====== Pasaje
A eso de las cinco de la tarde, nos topamos con una laguna que cubría el camino por todo lo ancho. Imposible intentar el paso. Entonces los excursionistas nos dividimos. Unos, harto prudentes, decidimos volver a Santa Fe, y otros continuaron a pie hasta Helvecia, donde tomarían un carro que los llevara a Cayastá. Arrimándose al alambrado para no meter los pies en el agua, los del segundo grupo se alejaron. Tuvieron suerte. Después de diez cuadras de marcha llegaron a Helvecia. De allí, en carro, a Cayastá. Visitaron las ruinas y, en un automóvil que pidieron a Santa Fe, estuvieron en la ciudad a las diez y pico de la noche.
En cambio nosotros... Yo no quise correr la aventura de ir a Helvecia, y me apoyaron Lazcano, Miguel Angel, mi hija y su marido y alguno más. Nos acompañaba el subdirector del Museo Etnográfico. Fue una hazaña de Hércules poner el carromato en dirección contraria a la que trajimos. Luego, marchamos pasablemente durante una media hora. Merendamos en un almacén del camino, y al cabo de otra media hora de marcha nos detuvimos no sé por qué accidente. Fue arreglado a medias y reanudamos nuestro andar, pero fue para detenernos dos veces más y darnos finalmente por vencidos. Imposible seguir. Para mayor calamidad, la noche se nos venía encima y se anunciaba tormenta. Y comenzamos a andar, cabizbajos y silenciosos, por el ancho camino.
============
Consigna 1:
En los registros, modifique el tramo que va desde la línea que contiene "Select the annual citations mean 4.1" hasta la que contiene "[x=644, y=290]", ambas incluidas, reemplazando "search views" por "search impressions". Reproduzca únicamente esas líneas, sin ningún otro cambio.
El relato de la excursión y los registros no guardan relación entre sí.
====== Registros proporcionados
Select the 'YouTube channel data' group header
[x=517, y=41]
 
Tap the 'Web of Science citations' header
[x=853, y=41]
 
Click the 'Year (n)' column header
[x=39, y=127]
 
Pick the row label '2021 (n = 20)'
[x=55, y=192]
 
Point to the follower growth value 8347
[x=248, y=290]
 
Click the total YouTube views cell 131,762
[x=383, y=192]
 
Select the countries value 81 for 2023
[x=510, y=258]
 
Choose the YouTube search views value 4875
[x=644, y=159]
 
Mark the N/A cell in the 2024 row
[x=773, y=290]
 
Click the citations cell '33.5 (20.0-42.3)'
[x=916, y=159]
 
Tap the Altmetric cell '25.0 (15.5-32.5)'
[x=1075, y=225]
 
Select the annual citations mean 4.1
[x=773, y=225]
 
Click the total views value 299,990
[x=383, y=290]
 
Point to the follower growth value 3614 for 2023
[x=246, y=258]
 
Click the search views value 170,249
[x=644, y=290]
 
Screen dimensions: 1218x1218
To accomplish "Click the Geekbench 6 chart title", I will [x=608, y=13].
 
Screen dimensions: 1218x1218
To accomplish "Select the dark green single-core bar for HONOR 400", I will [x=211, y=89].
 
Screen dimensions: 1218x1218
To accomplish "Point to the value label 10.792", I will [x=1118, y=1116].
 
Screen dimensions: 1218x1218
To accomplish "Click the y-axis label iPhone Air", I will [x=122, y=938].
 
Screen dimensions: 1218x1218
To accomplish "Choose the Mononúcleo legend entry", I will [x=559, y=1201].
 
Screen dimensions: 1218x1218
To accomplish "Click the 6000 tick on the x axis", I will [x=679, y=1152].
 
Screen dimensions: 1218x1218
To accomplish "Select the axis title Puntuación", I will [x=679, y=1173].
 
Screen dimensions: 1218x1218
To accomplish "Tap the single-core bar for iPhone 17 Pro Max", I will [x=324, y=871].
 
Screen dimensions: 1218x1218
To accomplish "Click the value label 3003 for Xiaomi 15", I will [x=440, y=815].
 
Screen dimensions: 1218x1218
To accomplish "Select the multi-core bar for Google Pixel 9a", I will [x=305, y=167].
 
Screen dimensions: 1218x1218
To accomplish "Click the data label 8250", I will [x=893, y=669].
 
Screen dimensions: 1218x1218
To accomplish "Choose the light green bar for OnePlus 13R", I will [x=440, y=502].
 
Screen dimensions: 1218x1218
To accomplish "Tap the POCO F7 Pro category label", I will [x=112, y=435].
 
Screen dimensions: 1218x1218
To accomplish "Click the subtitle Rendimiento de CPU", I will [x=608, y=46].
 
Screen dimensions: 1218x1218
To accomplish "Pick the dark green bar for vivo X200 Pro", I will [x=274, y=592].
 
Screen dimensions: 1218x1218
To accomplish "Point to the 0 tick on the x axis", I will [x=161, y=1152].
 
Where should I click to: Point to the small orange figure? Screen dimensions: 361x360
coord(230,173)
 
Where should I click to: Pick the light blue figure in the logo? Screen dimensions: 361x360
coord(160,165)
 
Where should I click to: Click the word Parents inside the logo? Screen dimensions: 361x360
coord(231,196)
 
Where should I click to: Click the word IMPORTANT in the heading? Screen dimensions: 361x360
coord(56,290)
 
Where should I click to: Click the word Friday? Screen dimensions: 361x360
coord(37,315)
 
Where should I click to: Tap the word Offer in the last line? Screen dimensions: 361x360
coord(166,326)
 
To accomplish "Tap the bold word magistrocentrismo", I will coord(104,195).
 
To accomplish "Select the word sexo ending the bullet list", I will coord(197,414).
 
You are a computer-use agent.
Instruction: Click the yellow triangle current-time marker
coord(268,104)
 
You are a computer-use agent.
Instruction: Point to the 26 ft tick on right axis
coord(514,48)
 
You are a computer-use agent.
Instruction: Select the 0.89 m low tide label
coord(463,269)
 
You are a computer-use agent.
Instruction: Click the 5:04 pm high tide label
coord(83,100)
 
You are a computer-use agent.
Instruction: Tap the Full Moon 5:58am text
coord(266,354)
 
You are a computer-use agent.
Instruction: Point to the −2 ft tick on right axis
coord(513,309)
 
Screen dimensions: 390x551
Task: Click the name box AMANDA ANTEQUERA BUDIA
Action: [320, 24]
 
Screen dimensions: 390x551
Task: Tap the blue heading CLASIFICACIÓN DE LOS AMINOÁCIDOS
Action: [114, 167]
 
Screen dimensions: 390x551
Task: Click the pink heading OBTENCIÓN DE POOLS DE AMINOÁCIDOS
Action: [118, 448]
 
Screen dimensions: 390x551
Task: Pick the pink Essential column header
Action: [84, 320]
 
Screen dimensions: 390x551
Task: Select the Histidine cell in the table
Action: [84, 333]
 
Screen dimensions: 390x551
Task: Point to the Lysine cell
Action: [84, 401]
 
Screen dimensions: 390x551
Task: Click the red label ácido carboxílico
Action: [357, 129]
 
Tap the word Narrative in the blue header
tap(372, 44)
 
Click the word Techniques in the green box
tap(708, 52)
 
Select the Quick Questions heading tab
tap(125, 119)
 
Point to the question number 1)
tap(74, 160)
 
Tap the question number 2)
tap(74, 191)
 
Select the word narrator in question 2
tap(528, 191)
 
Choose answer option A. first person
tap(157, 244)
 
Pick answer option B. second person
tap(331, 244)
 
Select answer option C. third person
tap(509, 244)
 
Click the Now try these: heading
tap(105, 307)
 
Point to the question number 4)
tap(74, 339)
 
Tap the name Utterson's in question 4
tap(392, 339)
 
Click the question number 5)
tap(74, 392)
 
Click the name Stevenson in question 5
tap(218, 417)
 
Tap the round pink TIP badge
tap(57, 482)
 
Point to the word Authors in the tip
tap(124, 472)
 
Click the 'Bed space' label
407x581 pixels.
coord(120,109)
============
Consigna 2:
Transcriba del relato de la excursión, tal cual aparece, el tramo que va desde "En cambio nosotros..." hasta "el ancho camino.".

Resultado 1:
Select the annual citations mean 4.1
[x=773, y=225]
 
Click the total views value 299,990
[x=383, y=290]
 
Point to the follower growth value 3614 for 2023
[x=246, y=258]
 
Click the search impressions value 170,249
[x=644, y=290]

Resultado 2:
En cambio nosotros... Yo no quise correr la aventura de ir a Helvecia, y me apoyaron Lazcano, Miguel Angel, mi hija y su marido y alguno más. Nos acompañaba el subdirector del Museo Etnográfico. Fue una hazaña de Hércules poner el carromato en dirección contraria a la que trajimos. Luego, marchamos pasablemente durante una media hora. Merendamos en un almacén del camino, y al cabo de otra media hora de marcha nos detuvimos no sé por qué accidente. Fue arreglado a medias y reanudamos nuestro andar, pero fue para detenernos dos veces más y darnos finalmente por vencidos. Imposible seguir. Para mayor calamidad, la noche se nos venía encima y se anunciaba tormenta. Y comenzamos a andar, cabizbajos y silenciosos, por el ancho camino.